Arturo investigates the conditions for transitioning to a less dissipative, less toxic, more resource-efficient society. He creates multi-disciplinary approaches to tackle wicked problems such as plastic pollution and dependence on critical raw materials.
He is driven by the need to increase wellbeing with minimum environmental impact. Using principles of industrial ecology and systems thinking, he develops projects to enable the “smaller loops” of the circular economy such as reuse, refurbishment and diverse Product-Service-Systems. He supplements techno-economic analysis and sustainability assessment through wide-ranging collaborations on societal embedding and diffusion of alternative business models. He helps integrate public health implications of pollution by (plastic) waste in the socio-technical transition to a resilient, circular society following the idea that prevention is better than cure. His projects assess the feasibility, acceptance and scale-up of products and policies.

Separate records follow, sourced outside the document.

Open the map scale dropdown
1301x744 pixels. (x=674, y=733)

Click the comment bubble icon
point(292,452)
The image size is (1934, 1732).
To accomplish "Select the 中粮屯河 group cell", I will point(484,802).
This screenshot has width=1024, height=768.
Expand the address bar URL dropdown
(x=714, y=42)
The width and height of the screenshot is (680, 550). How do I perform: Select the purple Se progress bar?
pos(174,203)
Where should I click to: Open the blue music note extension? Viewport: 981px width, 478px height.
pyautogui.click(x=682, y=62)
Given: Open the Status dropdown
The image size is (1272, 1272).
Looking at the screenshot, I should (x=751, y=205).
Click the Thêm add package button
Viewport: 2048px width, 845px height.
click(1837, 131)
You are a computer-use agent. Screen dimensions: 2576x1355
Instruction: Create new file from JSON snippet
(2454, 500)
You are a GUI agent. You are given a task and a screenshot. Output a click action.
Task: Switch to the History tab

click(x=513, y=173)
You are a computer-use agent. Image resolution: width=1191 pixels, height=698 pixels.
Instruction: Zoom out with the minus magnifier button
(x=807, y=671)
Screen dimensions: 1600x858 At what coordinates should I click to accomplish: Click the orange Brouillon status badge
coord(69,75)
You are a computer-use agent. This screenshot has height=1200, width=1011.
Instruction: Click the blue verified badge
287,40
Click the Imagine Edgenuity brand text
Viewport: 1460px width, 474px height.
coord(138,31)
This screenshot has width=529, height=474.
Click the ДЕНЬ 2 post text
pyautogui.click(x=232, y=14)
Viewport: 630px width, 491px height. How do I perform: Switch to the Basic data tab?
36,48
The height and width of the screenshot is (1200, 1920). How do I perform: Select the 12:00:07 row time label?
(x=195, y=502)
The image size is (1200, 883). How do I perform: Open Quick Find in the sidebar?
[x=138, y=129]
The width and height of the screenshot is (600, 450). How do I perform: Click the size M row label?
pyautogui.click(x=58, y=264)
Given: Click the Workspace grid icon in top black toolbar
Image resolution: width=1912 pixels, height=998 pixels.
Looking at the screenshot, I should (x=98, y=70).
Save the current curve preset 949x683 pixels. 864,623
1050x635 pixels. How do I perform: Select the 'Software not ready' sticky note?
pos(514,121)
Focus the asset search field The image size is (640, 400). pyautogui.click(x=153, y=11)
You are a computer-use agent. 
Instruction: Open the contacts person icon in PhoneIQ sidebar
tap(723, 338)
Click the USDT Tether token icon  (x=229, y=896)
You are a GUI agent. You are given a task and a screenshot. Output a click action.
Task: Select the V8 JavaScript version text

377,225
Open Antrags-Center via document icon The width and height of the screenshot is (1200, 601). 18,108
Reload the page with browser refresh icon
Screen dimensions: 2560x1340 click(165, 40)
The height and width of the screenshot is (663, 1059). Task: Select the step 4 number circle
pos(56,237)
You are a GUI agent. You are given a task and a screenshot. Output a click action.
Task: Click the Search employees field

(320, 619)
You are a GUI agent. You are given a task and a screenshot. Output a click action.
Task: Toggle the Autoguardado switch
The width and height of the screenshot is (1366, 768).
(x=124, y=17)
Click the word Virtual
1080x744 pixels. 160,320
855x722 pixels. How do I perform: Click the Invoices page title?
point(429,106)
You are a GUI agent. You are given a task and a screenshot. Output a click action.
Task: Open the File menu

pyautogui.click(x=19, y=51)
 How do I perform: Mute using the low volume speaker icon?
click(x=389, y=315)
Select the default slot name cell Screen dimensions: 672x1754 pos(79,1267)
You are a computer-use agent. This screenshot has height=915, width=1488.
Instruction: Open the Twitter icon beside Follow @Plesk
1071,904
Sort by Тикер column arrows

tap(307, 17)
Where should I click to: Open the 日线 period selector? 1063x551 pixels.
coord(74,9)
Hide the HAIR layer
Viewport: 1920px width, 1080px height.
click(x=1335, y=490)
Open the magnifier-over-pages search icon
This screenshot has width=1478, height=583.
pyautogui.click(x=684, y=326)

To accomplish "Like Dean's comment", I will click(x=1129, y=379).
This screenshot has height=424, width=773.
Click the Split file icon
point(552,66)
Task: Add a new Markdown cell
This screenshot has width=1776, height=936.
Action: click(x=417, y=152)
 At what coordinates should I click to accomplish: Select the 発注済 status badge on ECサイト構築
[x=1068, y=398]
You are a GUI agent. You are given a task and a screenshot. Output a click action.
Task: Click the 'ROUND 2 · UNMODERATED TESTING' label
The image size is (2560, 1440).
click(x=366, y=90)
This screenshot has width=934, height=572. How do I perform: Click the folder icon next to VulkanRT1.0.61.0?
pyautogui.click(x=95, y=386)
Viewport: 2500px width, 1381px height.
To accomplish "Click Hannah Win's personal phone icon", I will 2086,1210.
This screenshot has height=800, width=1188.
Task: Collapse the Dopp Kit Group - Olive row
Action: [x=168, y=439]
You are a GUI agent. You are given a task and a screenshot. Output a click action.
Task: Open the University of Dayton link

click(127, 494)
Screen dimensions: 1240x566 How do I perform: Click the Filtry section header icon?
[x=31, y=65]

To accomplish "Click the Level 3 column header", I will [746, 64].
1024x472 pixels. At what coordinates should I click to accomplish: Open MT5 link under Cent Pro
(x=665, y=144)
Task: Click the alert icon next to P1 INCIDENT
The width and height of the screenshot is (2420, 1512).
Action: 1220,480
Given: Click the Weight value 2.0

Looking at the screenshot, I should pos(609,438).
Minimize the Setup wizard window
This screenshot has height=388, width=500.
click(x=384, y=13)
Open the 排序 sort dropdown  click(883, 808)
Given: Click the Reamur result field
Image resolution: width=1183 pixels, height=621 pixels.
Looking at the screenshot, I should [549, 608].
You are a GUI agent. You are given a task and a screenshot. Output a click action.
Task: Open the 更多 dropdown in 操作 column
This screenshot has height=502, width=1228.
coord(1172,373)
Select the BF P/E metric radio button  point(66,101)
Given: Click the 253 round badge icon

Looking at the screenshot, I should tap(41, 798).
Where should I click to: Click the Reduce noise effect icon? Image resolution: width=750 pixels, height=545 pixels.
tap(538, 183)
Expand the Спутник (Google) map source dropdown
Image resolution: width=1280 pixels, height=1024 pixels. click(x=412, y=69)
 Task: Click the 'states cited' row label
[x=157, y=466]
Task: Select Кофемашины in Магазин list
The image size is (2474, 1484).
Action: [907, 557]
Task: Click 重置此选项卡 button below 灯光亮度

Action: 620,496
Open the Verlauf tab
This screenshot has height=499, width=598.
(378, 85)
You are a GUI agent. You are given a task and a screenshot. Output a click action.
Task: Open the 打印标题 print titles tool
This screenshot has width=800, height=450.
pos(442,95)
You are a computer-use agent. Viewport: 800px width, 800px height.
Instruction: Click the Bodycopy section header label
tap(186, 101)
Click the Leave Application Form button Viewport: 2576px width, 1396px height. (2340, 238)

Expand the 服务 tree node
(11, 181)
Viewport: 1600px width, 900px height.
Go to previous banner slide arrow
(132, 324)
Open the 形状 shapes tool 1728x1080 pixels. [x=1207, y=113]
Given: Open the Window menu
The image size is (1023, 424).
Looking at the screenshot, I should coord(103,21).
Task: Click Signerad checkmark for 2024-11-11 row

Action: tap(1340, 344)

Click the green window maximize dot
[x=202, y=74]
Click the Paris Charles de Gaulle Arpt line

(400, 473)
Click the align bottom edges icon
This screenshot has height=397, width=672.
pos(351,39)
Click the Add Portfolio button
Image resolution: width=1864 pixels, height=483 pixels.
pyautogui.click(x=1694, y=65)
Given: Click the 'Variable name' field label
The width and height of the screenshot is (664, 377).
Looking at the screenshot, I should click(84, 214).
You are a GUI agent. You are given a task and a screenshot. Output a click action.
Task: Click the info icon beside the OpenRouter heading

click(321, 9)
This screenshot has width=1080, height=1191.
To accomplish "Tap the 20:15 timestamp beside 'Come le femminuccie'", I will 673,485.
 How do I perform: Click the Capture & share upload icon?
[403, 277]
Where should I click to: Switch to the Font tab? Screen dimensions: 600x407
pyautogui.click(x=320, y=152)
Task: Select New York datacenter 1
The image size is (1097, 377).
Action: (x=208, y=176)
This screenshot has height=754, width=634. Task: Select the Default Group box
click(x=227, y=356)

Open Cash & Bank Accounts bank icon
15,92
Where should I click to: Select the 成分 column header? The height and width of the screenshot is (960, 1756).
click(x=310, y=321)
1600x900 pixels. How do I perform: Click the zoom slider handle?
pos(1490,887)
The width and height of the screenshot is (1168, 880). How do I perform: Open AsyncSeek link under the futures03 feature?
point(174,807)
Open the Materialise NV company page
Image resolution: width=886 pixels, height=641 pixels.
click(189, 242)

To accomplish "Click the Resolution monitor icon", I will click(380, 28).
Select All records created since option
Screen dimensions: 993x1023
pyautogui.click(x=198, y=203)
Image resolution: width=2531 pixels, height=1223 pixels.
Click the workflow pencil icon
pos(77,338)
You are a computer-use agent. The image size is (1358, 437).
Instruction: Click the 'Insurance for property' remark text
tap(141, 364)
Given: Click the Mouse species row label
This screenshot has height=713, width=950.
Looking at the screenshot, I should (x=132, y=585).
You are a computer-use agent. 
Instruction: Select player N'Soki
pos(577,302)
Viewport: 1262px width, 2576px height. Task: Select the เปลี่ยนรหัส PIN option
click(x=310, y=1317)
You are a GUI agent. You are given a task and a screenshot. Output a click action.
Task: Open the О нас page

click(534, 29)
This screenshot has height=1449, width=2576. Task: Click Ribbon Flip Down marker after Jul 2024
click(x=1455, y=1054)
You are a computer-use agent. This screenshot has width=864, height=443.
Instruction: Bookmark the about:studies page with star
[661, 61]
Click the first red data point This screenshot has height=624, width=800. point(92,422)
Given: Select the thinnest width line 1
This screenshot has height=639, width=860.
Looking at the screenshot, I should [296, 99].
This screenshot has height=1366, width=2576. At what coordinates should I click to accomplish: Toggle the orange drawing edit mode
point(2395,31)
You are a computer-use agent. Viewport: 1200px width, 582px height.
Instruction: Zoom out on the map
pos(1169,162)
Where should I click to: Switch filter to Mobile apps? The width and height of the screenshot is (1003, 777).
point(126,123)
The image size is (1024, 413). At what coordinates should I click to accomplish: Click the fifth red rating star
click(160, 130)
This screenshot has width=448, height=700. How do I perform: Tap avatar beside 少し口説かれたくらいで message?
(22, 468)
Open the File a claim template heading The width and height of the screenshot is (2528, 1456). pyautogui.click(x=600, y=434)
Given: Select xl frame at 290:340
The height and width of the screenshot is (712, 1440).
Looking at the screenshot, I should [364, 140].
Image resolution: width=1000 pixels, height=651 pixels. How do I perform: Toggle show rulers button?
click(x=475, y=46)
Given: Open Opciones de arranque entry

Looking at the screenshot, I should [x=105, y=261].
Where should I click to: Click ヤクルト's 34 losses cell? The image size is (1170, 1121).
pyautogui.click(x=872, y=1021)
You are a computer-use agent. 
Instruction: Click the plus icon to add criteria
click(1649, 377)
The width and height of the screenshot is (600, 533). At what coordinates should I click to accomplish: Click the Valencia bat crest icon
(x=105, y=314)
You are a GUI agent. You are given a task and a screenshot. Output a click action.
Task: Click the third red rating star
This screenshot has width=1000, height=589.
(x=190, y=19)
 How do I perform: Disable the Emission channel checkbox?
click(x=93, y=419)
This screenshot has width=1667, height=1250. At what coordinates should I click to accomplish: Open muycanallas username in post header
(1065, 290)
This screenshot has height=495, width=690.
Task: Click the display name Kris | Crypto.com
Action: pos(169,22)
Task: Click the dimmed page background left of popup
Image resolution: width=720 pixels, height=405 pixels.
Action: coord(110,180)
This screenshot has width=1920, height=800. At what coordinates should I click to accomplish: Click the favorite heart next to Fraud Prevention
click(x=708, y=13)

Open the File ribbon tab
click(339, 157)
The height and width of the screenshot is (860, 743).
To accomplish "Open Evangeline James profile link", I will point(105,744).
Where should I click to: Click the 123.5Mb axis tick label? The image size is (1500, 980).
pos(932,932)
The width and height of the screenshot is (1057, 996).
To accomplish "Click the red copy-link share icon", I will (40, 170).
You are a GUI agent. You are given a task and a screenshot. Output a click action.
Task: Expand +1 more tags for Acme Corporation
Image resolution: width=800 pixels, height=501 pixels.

He believes in re-focusing societal debates on the way to fulfil human needs rather than on what products to use and in what quantities. For instance, focusing on how to improve nutrition outcomes rather than on how to improve – or, even worse, “waste-manage” – food packaging. Focusing on the original needs such as nutrition in quality not quantity, one can begin to obviate various kinds of persistent, polluting packaging that did not exist two generations ago.
He has worked on industrial symbiosis projects focusing on the chemical industry and on residues of the food-processing sector responding to megatrends in consumption, population growth and the protein transition. He was a member of the European Industrial Symbiosis Platform of the Climate-KIC.
He was the Leader of the multi-faculty Ocean Plastic Solutions Network at Imperial College London between 2017 and 2022.